SHLMR : "Les travaux vont reprendre la semaine prochaine"

Le nouveau gérant de l’agence du Port, Simon Brandon, a pratiquement découvert le problème posé par des voisins de la cité Rose des Vents au moment de prendre son nouveau poste dans la cité maritime. Après 9 ans passé au Chaudron et 2 ans à Saint-Denis, il peut s’estimer rompu aux discussions avec les habitants. Il a quand même été surpris par l’irruption de jeunes déterminés à faire cesser les travaux, le premier jour. L’équipe d’ouvriers déplacée sur les lieux n’a eu que le temps d’installer la clôture.

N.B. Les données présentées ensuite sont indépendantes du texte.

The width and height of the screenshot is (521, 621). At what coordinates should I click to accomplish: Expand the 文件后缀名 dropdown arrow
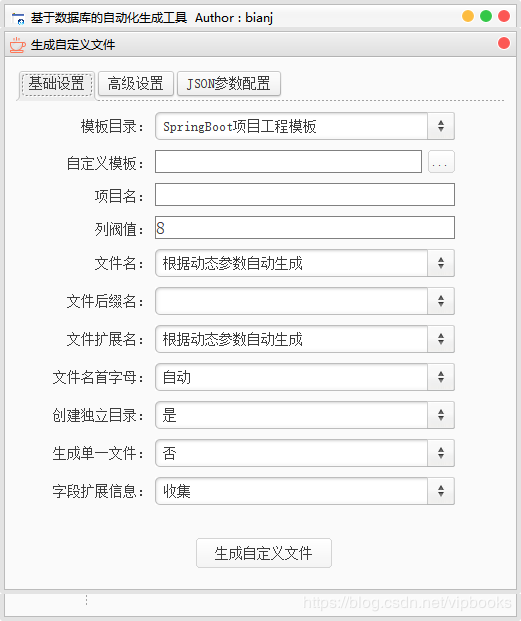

Les jeunes ont dû se montrer suffisamment menaçants pour obtenir le déplacement du gérant de l’agence et du chef d’entreprise. "Ça va sentir mauvais... La saleté va venir chez nous". C’est avec ces arguments qu’ils ont obtenu de tout arrêter... provisoirement.

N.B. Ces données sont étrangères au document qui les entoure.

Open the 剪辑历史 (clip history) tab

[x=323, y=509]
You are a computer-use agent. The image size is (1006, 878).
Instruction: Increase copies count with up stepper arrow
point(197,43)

Le tri est, en effet, une obligation légale que la SHLMR a entrepris de remettre dans les tuyaux. Non sans avoir rencontré la Présidente d’une association d’action sociale, Yannick Pothier, et un responsable du Centre d’action sociale de la Mairie, Patrick Selly, pour tenter d’instaurer un terrain d’entente incluant les différentes questions venues se greffer sur celle du tri sélectif. En effet, les mêmes qui se sont opposés à la construction des locaux poubelles ont investi un des terrains prévus à cet effet, pour y souder des cages de football qui, un jour prochain, devront être démontées. "Il va y avoir du sport" comme dit la chanson... La SHLMR aurait proposé d’élever un mur pour limiter les "nuisances". "Les travaux vont reprendre la semaine prochaine", affirme Simon Brandon dans une lettre aux locataires. Il se dit prêt, s’il le faut, à rencontrer les jeunes de la ZUP communale.